Met kundige stervensbegeleiding is een waardige dood mogelijk
Daarom is het van belang dat we voldoende opleiding bieden aan dokters en andere zorgprofessionals. Meer aandacht is nodig voor palliatieve zorg en palliatieve sedatie in het bijzonder in het basiscurriculum en de coschappen en in de verpleegkundeopleiding. En meer training voor huisartsen, die immers vaak de uitvoerenden zijn. Ook goede voorlichting aan patiënten en naasten over normaal sterven is belangrijk. We moeten beseffen dat het een onontkoombaar, natuurlijk proces is, dat over het algemeen geleidelijk en relatief probleemloos verloopt, zonder veel symptomen of lijden.

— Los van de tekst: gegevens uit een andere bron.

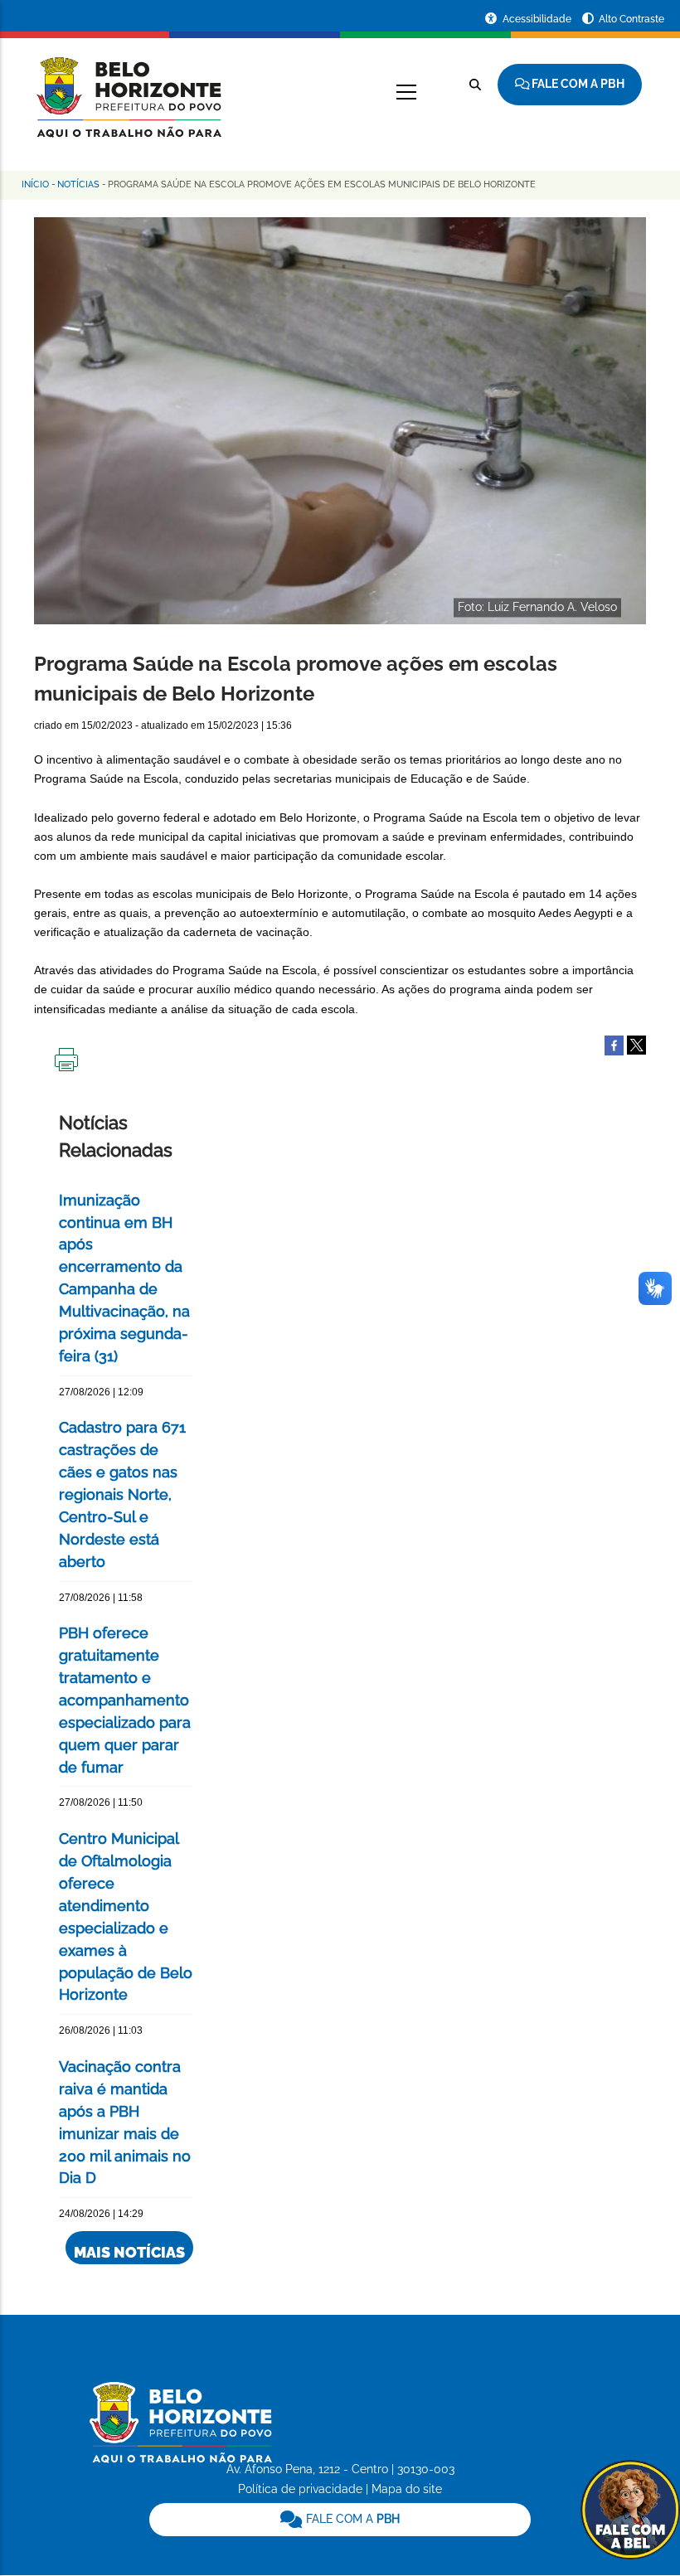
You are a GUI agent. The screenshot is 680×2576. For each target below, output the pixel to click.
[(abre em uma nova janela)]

En dat met kundige stervensbegeleiding en goede symptoombestrijding – inclusief laaggedoseerd midazolam – in de meeste gevallen een waardige dood mogelijk is. Ik hoop dat we hiermee iets van de ‘angst voor de dood’ weg kunnen nemen, zodat patiënten en naasten minder vaak vragen om diepe sedatie, en artsen er minder vaak toe besluiten. Dan kan palliatieve sedatie worden gereserveerd voor extreme gevallen, waarbij ondanks optimale palliatieve zorg sprake is van refractaire symptomen. Want dat is waarvoor palliatieve sedatie bedoeld is, en niet als modus operandi om ‘slapend te sterven’.
auteur: dr. Maarten Scholten, arts palliatieve zorg, Queenscourt Hospice, Southport (VK)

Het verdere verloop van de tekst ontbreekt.